Can you extract the lines below and reproduce each one exactly?

## INPUT MATERIAL
====================
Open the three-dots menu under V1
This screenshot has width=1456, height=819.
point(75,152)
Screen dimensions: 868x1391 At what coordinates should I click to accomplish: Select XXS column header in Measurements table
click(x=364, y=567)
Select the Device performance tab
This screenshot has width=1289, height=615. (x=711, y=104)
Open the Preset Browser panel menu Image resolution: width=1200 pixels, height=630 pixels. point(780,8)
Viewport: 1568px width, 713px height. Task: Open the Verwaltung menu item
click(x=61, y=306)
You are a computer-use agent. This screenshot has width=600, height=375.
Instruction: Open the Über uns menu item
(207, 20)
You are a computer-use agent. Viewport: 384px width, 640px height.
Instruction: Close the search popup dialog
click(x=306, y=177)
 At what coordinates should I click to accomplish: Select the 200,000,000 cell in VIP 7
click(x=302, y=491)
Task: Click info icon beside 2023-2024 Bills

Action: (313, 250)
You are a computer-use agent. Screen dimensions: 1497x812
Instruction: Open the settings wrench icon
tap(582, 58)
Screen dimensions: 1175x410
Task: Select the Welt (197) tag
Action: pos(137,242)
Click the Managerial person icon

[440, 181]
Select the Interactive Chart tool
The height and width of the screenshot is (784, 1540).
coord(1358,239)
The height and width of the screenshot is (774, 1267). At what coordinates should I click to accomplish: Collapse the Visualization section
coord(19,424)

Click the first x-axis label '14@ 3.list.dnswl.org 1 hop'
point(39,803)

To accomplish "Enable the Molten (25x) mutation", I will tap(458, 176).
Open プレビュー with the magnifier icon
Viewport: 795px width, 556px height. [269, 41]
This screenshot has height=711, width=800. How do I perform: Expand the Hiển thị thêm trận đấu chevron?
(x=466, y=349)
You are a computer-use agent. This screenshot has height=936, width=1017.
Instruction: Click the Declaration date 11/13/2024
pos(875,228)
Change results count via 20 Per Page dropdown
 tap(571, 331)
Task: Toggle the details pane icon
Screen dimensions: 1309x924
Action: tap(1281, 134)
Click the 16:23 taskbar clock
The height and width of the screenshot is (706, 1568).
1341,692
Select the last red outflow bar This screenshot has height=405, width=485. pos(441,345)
====================
## ANSWER FOR THIS EXERCISE
Open the three-dots menu under V1
This screenshot has width=1456, height=819.
point(75,152)
Screen dimensions: 868x1391 At what coordinates should I click to accomplish: Select XXS column header in Measurements table
click(x=364, y=567)
Select the Device performance tab
This screenshot has width=1289, height=615. (x=711, y=104)
Open the Preset Browser panel menu Image resolution: width=1200 pixels, height=630 pixels. point(780,8)
Viewport: 1568px width, 713px height. Task: Open the Verwaltung menu item
click(x=61, y=306)
You are a computer-use agent. This screenshot has width=600, height=375.
Instruction: Open the Über uns menu item
(207, 20)
You are a computer-use agent. Viewport: 384px width, 640px height.
Instruction: Close the search popup dialog
click(x=306, y=177)
 At what coordinates should I click to accomplish: Select the 200,000,000 cell in VIP 7
click(x=302, y=491)
Task: Click info icon beside 2023-2024 Bills

Action: (313, 250)
You are a computer-use agent. Screen dimensions: 1497x812
Instruction: Open the settings wrench icon
tap(582, 58)
Screen dimensions: 1175x410
Task: Select the Welt (197) tag
Action: pos(137,242)
Click the Managerial person icon

[440, 181]
Select the Interactive Chart tool
The height and width of the screenshot is (784, 1540).
coord(1358,239)
The height and width of the screenshot is (774, 1267). At what coordinates should I click to accomplish: Collapse the Visualization section
coord(19,424)

Click the first x-axis label '14@ 3.list.dnswl.org 1 hop'
point(39,803)

To accomplish "Enable the Molten (25x) mutation", I will tap(458, 176).
Open プレビュー with the magnifier icon
Viewport: 795px width, 556px height. [269, 41]
This screenshot has height=711, width=800. How do I perform: Expand the Hiển thị thêm trận đấu chevron?
(x=466, y=349)
You are a computer-use agent. This screenshot has height=936, width=1017.
Instruction: Click the Declaration date 11/13/2024
pos(875,228)
Change results count via 20 Per Page dropdown
 tap(571, 331)
Task: Toggle the details pane icon
Screen dimensions: 1309x924
Action: tap(1281, 134)
Click the 16:23 taskbar clock
The height and width of the screenshot is (706, 1568).
1341,692
Select the last red outflow bar This screenshot has height=405, width=485. pos(441,345)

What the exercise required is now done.